How microbes mark time
“In our lab we allow the microbes to tell us about all the things they do,” Garcia-Pichel said. “We first turned to the cyanobacteria’s genetics and determined the genes responsible for making scytonemin.”
After meticulously mutating the genome of the cyanobacteria, gene by gene, the genes responsible for scytonemin could be found.
“There are really two blocks of genes,” he said. “One is a block of biosynthetic genes that synthesize scytonemin proper, and the other set ramps up the production of the aromatic amino acids from which it is built. It’s really the second set of genes that allowed us to trace its history because it was a duplicated set of a genes that we could place into the general picture.”
Garcia-Pichel and his team began to trace these genes with a phylogenic approach — an approach that tracks an organism’s ancestry by studying the changes in genes as pioneered by Linus Pauling’s “molecular clock.”
“So, we built a phylogenetic tree for each of the genes, and then showed where the scytonemin genes appear in the tree,” Garcia-Pichel said. “We calibrated the timing of the evolutionary appearance of these genes using the fossil records of cyanobacteria and avoided the use of the non-biological time markers that rely on changes in the rock record.”
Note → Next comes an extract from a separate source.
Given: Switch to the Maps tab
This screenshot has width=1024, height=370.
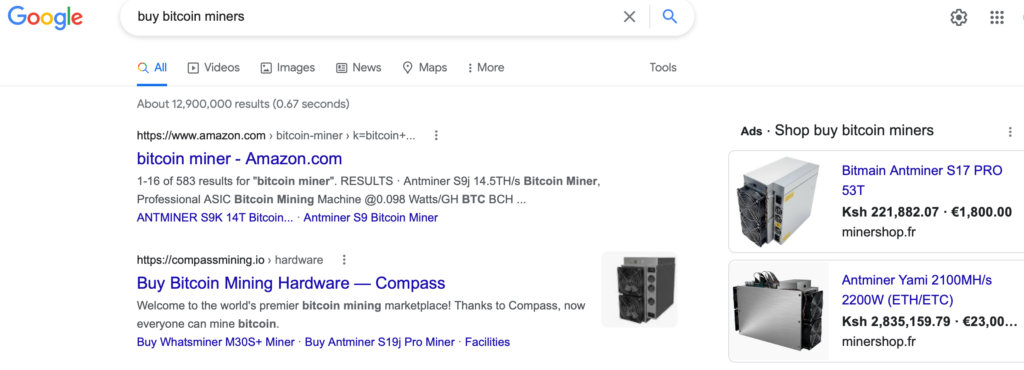Looking at the screenshot, I should coord(424,68).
With their detailed phylogenic tree and the fossils to verify time, Garcia-Pichel’s team was able to provide a whole new way to date not only the Great Oxygenation Event, but also the appearance of cyanobacteria themselves. They were able to independently confirm that Earth oxygenated roughly between 2,100 million and 2,300 million years ago, as geochemists had predicted. Further, cyanobacteria appeared to be 3,600 million years old — thus, it must have taken cyanobacteria some 1,300 million years of producing oxygen to change the face of the planet — which according to Garcia-Pichel is “a much more paced rate of climate change that we are experiencing now, for sure.”
This research was partially funded by a grant from the U.S. National Science Foundation to Ferran Garcia-Pichel. (Number 1158551).